Os chifres são exemplo da resistência desta espécie, revela Edson Duarte, presidente da Associação Paranaense de Criadores de Ovinos (Ovinopar). "As ovelhas e carneiros da raça crioula são originários do Rio Grande do Sul. Seus antecedentes foram trazidos pelos portugueses, durante a colonização da região sul do Brasil. Os rebanhos, formados por raças europeias, serviam de alimento para eles", contou ele, que também é criador na cidade Nova Esperança.

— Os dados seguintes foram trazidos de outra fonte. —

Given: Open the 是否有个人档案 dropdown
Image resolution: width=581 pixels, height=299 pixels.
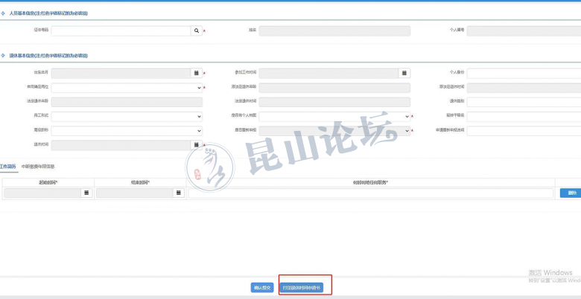Looking at the screenshot, I should pyautogui.click(x=334, y=116).
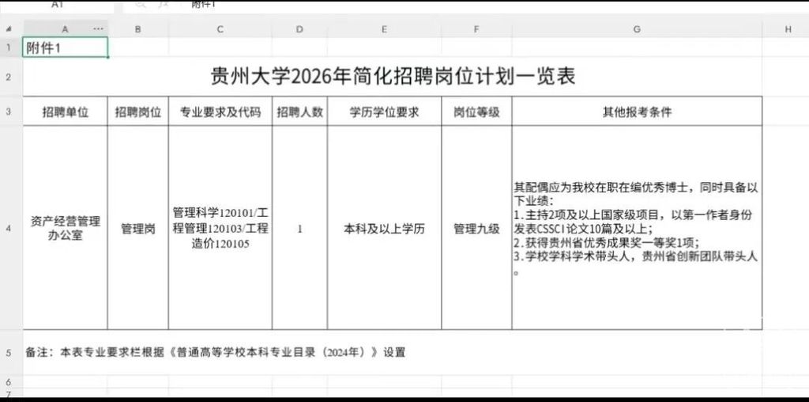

Com o fim das missões no sul do país, os portugueses partiram e deixaram os animais desamparados. "Carneiros e ovelhas foram abandonados nos pampas e tiveram que desenvolver maneiras de sobrevivência. Além disso, se misturaram a outros tipos de raças selvagens. Criando cada vez mais resistência e longevidade. São altamente adaptáveis às mais diversas variações de temperatura e aos períodos de escassez de alimentos, pois possuem ótima capacidade de armazenar energia", esclareceu Duarte.

E os ‘enfeites’ na cabeça?
A adversidade contribuiu com o desenvolvimento dos chifres. "Durante as disputas, os animais também passaram a desenvolver características físicas. O número de chifres é um exemplo. Inicialmente, os animais possuíam apenas dois chifres. Com o tempo, apareceram outros. Não só para atacar, mas também para se defender dos predadores eles passaram desenvolver mais chifres. Alguns possuem até seis. Quanto mais chifres, melhor preparado para o conflito", explicou o presidente da Ovinopar.
"Por causa da mistura genética, essa raça é muito resistente também às doenças. Pela necessidade de se defender e assegurar a proteção dos filhotes, as fêmeas são ainda mais fortes", revela Duarte. "Em outras raças, por exemplo, ovelha nenhuma tem o hábito de abrigar e alimentar filhotes de outra. No entanto, nesta espécie a ovelha se dispõe a cuidar de um filhote alheio. Tudo isso ajuda a manter a espécie. A crioula se destaca por todo o mundo. Não só pelas características que já destaquei, mas ainda pela qualidade do leite e da carne magra", concluiu Edson Duarte. (P.M.)